Weight loss progress:
Feb. 5 - 60 lbs. to target weight
Feb. 12 - 56 lbs. to target weight
Feb. 19 - 54 lbs. to target weight

{When I write those numbers down, the journey feels overwhelmingly endless!}

Exercise:
Sunday: Weights (NROL4W 3A1 - 1 hour)
Monday: Cross-trainer (1 hour); Treadmill (30 min)
Tuesday: Weights (NROL4W 3B1 - 1 hour); Zumba class (1 hr)
Wednesday: Boxing (1/2 hour); Body Balance (1 hr)
Thursday: Cross-trainer (1 hour); Zumba (1 hr)
Friday: Body Pump (1 hr); Zumba (1 hr)
Saturday: RPM (1 hr)
Total: 11 hours

Food:
Breakfast: oatmeal each day/yogurt and granola on one day
Lunch: salmon sandwich (The whole week! It was quick and easy - plus had to use up the fresh salmon!)
Dinner: vegetable soup; spicy salmon (no potatoes); shrimp stir-fry; veggie scramble
Snacks: Protein shake; low-fat organic raspberry yogurt; cottage cheese with cashews; homemade gluten-free banana nut muffins; chocolate pudding (fat free)

Daily averages:
1,450 calories
88 g. protein
172 g. carbohydrates (19 g. fiber)
41 g. fat (10.5 g. saturated fat)

Reflections:
In terms of working out, I think I'm doing quite well.

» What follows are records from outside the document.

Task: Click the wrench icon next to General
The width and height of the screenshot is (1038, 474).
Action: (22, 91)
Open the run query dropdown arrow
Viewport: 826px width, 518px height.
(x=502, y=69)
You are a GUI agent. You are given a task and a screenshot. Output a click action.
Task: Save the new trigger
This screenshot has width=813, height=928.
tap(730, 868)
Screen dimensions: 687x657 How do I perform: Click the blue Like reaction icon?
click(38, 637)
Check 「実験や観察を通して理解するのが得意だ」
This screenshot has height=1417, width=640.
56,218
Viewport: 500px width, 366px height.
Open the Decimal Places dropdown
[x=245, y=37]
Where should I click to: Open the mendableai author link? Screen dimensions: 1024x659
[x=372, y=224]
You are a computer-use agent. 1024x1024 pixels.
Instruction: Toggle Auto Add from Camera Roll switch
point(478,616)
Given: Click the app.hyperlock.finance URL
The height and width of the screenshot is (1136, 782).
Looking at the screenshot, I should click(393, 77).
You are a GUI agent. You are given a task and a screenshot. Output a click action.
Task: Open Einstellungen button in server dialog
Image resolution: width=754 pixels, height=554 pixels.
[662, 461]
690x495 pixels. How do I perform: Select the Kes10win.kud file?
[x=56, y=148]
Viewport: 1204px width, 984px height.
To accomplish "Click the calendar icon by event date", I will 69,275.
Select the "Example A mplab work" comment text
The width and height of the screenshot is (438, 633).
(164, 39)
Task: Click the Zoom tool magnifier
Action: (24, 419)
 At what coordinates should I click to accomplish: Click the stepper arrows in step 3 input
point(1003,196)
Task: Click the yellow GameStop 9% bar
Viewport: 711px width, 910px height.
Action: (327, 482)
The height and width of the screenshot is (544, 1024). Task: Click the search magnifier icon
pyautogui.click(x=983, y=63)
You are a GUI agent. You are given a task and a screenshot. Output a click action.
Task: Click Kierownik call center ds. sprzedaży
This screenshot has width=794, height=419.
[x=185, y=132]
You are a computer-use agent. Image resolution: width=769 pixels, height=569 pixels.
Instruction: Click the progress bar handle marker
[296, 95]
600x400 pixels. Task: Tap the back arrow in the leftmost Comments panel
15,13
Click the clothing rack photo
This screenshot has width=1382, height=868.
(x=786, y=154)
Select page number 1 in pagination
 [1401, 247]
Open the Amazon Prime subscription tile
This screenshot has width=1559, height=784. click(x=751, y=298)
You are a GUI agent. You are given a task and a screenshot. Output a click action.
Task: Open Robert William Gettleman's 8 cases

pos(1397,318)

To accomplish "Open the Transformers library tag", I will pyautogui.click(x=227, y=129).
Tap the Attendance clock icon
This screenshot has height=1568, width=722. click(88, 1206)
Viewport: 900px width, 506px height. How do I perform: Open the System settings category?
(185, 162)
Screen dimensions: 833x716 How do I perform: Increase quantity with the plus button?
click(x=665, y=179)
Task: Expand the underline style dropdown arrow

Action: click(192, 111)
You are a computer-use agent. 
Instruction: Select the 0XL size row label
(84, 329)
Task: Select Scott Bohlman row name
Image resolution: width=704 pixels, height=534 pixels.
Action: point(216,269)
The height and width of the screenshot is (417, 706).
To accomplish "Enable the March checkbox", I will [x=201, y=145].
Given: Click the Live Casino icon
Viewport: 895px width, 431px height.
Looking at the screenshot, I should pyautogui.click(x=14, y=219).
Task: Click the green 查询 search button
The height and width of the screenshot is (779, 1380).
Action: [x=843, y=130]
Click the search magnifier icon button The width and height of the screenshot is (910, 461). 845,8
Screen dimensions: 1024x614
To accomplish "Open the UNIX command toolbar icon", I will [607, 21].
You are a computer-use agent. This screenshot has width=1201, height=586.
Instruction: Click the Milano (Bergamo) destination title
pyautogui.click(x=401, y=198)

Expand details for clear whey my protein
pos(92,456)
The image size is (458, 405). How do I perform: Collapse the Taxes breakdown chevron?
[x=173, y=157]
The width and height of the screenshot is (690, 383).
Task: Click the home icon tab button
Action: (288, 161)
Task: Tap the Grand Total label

I'd like to add another hour or two of cardio into the mix as well as at least one more yoga/balance/pilates class -- I just don't know if I have the time! I definitely feel like I'm getting stronger - makes such a huge difference to my workouts.

In terms of food, for the amount I'm working out, the calorie allowance is quite a bit higher, but I cannot imagine eating more than I already am. I've really made an effort to track all my calories and diligently focus on nutrition. I'm still not eating enough fruit -- I hope to add that into my diet. I also really, really, really need to eat more protein. I'm struggling with this!

I'd still like to lower my carbs and saturated fat intake. They're not horribly high, but still, I'd like them to be a bit lower. This week I ate quite a bit more bread than I usually eat -- all those salmon sandwiches! I'm sure cutting those out of my diet will help cut the carbs ... maybe I can even add a bit more salmon to increase my protein.

Plan for the week:
As I mentioned in yesterday's post, this week I will definitely focus on staying more hydrated. I'm going to try to drink 4 liters a day.
I didn't take any days off from the gym last week, so I may take a day off to recover this week.
I'm going to try and add some fruit to my daily diet and see what I can do about lowering my carbs and increasing my protein.